**TASK INSTRUCTIONS**
Starting at the line below that contains "For every named" and ending at the line that contains "Married filing jointly", retype each line exactly as it stands, but omit the pictures.

Top of DATA PROVIDED

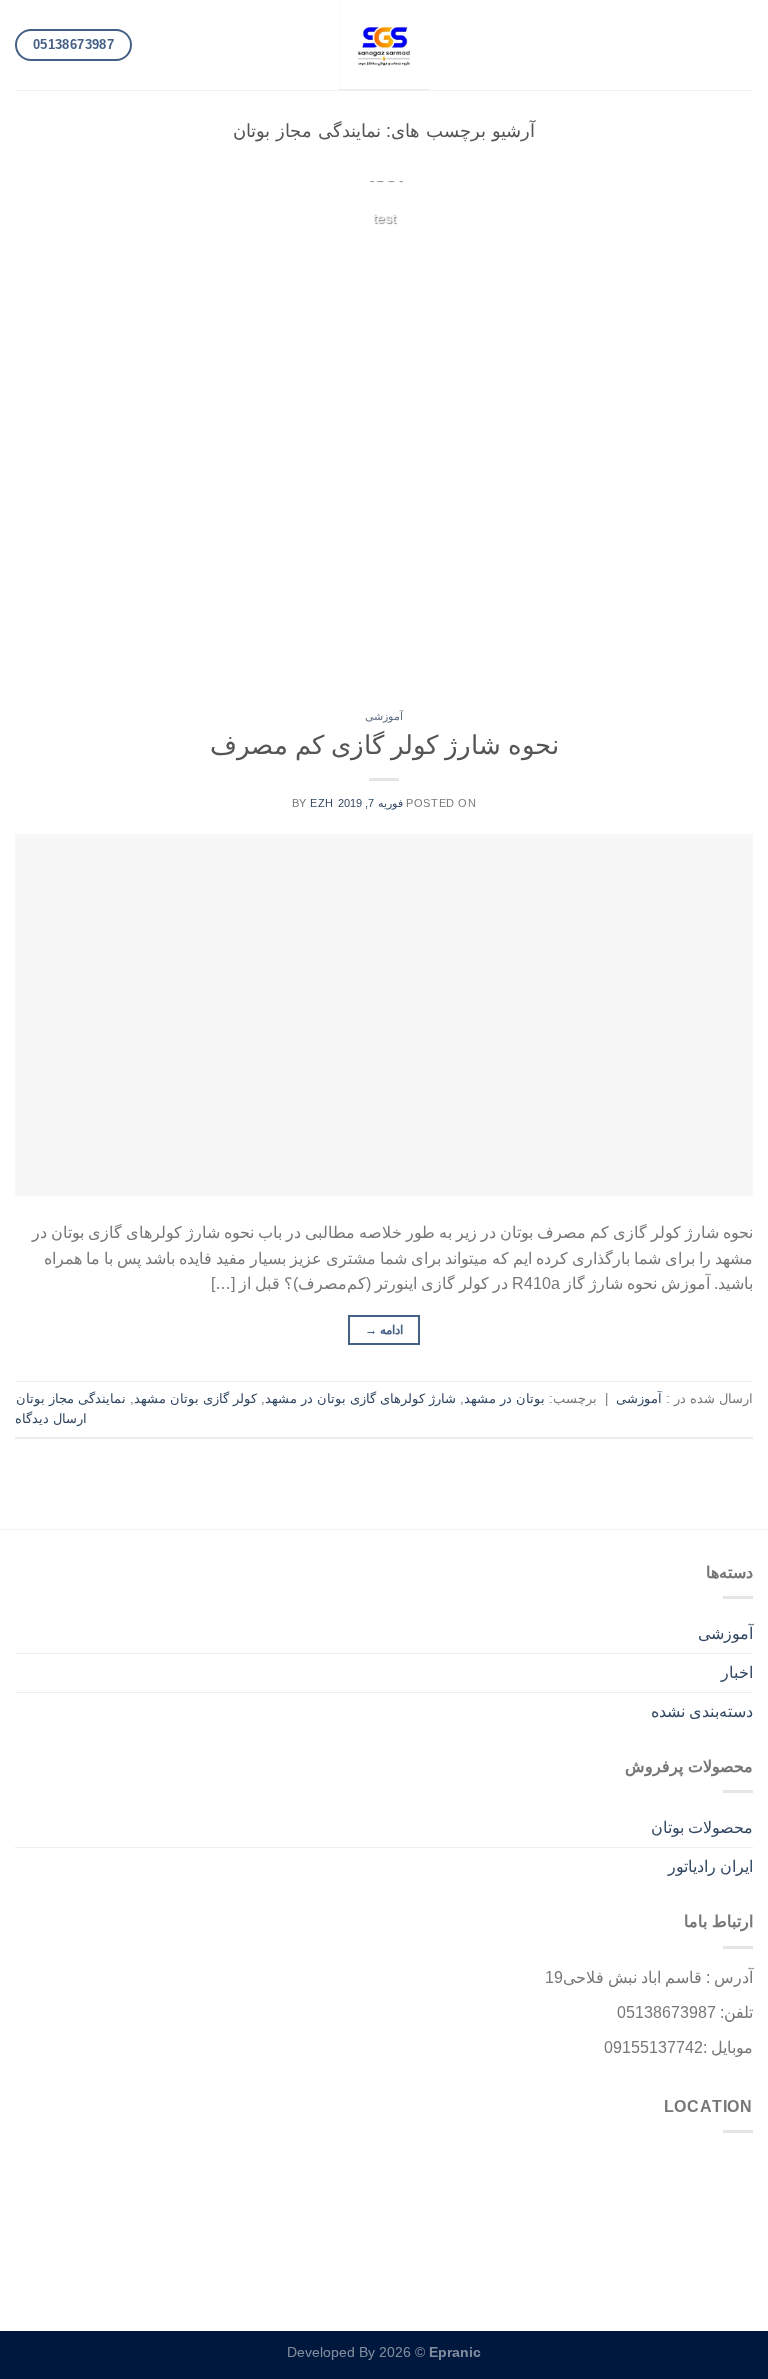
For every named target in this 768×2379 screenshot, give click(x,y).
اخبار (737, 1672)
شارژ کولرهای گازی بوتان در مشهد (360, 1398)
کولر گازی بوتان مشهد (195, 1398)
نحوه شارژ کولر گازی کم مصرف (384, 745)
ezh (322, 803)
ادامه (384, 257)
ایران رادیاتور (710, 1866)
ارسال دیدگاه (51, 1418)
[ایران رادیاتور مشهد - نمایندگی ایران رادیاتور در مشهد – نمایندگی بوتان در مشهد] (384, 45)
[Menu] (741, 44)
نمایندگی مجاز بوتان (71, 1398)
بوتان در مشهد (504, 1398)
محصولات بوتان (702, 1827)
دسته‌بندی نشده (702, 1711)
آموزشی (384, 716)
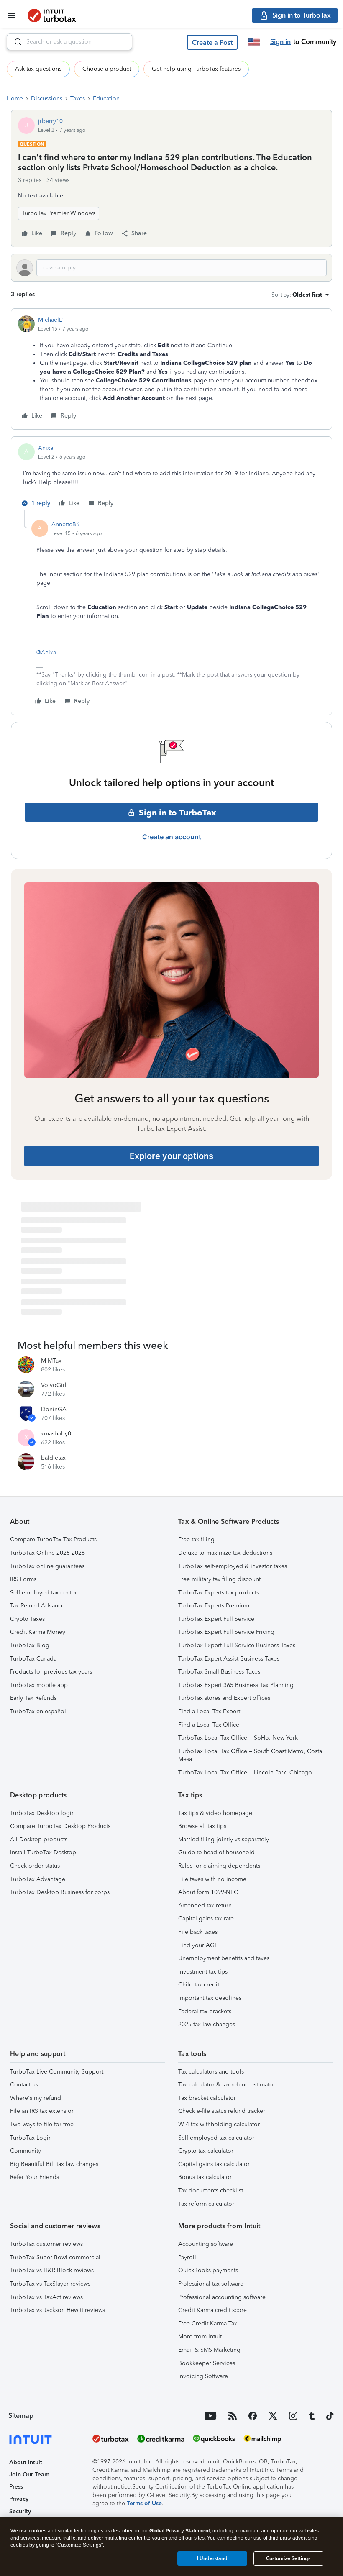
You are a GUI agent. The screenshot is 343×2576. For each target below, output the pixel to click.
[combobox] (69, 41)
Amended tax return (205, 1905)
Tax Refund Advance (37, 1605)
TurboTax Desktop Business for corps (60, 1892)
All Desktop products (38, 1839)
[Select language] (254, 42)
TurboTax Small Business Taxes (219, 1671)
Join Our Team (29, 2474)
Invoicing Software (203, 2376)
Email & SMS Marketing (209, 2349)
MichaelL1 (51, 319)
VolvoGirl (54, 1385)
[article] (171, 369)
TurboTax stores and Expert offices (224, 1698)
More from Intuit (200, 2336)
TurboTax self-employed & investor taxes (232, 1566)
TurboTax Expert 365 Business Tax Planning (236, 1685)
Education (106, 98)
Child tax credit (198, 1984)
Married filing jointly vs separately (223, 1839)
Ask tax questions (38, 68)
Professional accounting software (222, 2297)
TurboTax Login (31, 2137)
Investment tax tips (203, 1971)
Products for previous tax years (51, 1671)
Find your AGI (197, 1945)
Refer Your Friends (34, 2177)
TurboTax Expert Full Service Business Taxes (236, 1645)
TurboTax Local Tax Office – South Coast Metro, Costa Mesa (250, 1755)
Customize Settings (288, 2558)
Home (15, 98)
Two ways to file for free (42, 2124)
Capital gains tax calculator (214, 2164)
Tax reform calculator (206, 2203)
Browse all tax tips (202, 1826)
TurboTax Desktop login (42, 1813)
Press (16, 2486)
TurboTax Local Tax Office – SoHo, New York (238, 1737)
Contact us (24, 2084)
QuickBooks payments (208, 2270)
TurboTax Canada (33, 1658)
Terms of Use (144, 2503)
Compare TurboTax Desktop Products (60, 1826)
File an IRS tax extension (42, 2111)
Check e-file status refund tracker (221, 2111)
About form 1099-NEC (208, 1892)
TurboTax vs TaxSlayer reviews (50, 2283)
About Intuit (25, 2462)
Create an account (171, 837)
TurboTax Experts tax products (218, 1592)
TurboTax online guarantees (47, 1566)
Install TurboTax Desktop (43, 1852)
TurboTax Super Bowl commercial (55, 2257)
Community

Bottom of DATA PROVIDED
Top of DATA PROVIDED

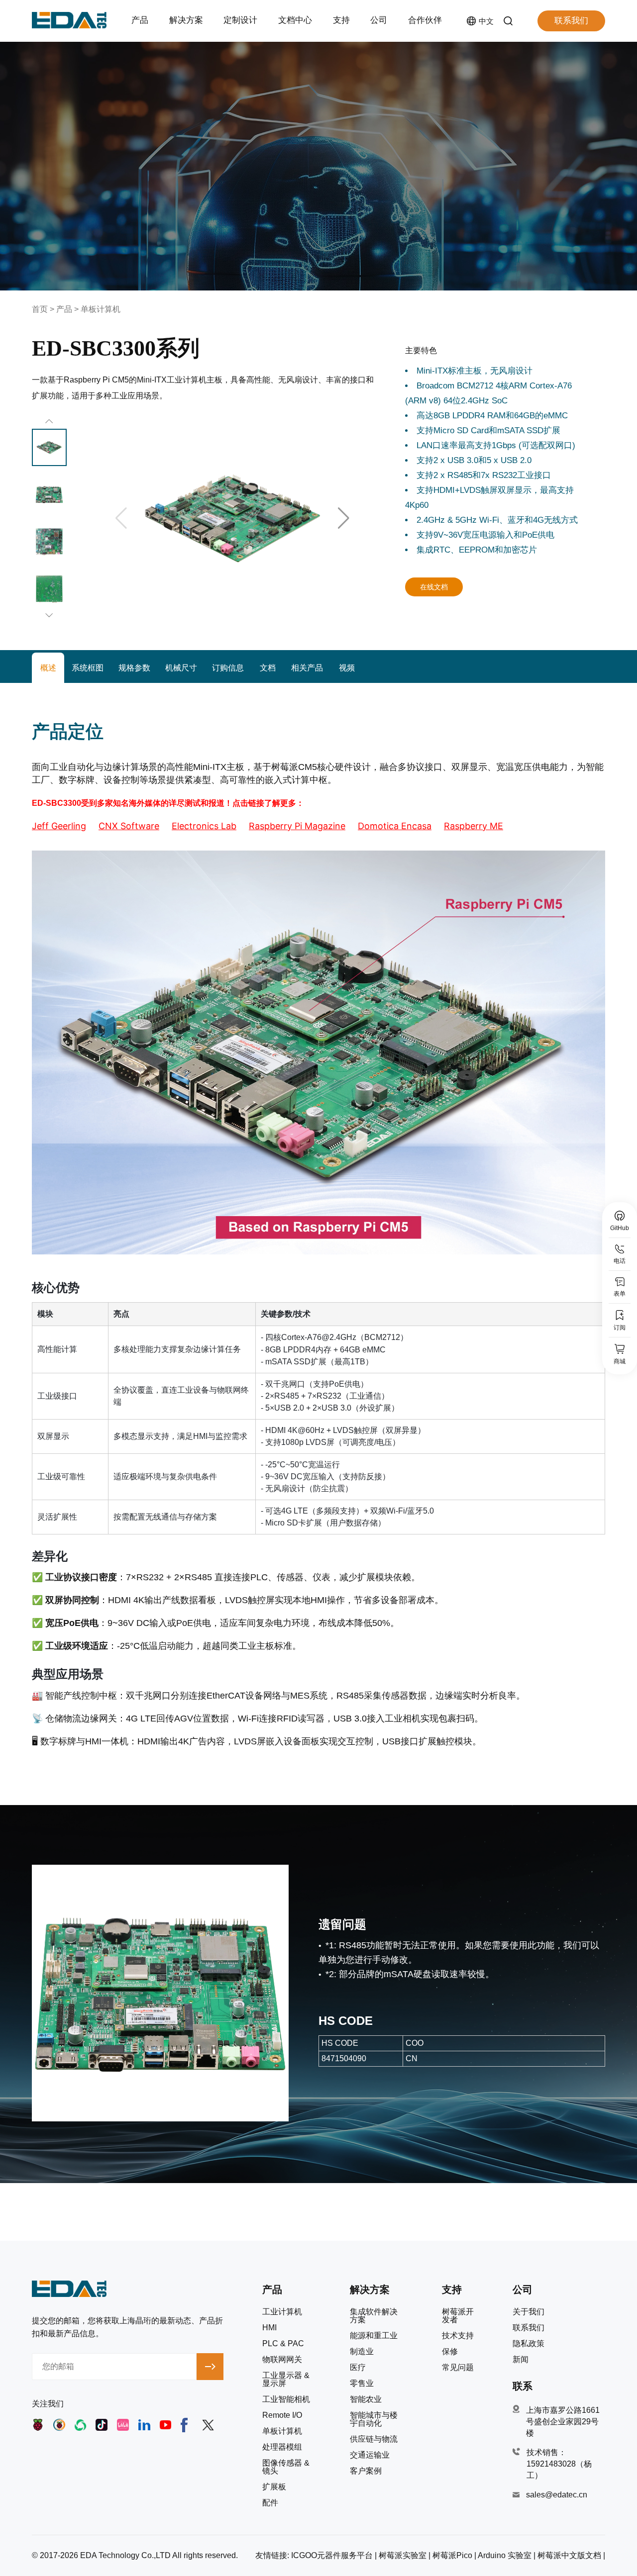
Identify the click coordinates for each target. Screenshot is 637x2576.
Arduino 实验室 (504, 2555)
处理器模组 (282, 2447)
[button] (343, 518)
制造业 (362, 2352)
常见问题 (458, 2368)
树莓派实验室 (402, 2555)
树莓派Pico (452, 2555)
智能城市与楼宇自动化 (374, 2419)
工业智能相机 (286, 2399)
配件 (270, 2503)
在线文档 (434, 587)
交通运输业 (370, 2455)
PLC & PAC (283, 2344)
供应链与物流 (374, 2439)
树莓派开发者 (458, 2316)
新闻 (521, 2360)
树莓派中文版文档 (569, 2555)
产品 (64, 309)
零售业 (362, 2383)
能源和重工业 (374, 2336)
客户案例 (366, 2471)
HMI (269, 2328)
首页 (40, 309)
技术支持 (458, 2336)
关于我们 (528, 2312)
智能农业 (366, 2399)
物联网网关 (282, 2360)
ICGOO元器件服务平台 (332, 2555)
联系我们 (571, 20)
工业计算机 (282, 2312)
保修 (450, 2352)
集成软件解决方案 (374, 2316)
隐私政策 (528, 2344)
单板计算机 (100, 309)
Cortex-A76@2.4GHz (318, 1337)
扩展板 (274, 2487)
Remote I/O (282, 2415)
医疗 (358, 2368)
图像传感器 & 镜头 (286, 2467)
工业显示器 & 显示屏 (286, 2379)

Bottom of DATA PROVIDED

**WRITTEN RESPONSE**
For every named target in this 768×2379 screenshot, give click(x,y).
اخبار (737, 1672)
شارژ کولرهای گازی بوتان در مشهد (360, 1398)
کولر گازی بوتان مشهد (195, 1398)
نحوه شارژ کولر گازی کم مصرف (384, 745)
ezh (322, 803)
ادامه (384, 257)
ایران رادیاتور (710, 1866)
ارسال دیدگاه (51, 1418)
[ایران رادیاتور مشهد - نمایندگی ایران رادیاتور در مشهد – نمایندگی بوتان در مشهد] (384, 45)
[Menu] (741, 44)
نمایندگی مجاز بوتان (71, 1398)
بوتان در مشهد (504, 1398)
محصولات بوتان (702, 1827)
دسته‌بندی نشده (702, 1711)
آموزشی (384, 716)
You are a GUI agent. The screenshot is 343×2576. For each target below, output the pixel to click.
[combobox] (69, 41)
Amended tax return (205, 1905)
Tax Refund Advance (37, 1605)
TurboTax Desktop Business for corps (60, 1892)
All Desktop products (38, 1839)
[Select language] (254, 42)
TurboTax Small Business Taxes (219, 1671)
Join Our Team (29, 2474)
Invoicing Software (203, 2376)
Email & SMS Marketing (209, 2349)
MichaelL1 (51, 319)
VolvoGirl (54, 1385)
[article] (171, 369)
TurboTax stores and Expert offices (224, 1698)
More from Intuit (200, 2336)
TurboTax self-employed & investor taxes (232, 1566)
TurboTax Expert 365 Business Tax Planning (236, 1685)
Education (106, 98)
Child tax credit (198, 1984)
Married filing jointly vs separately (223, 1839)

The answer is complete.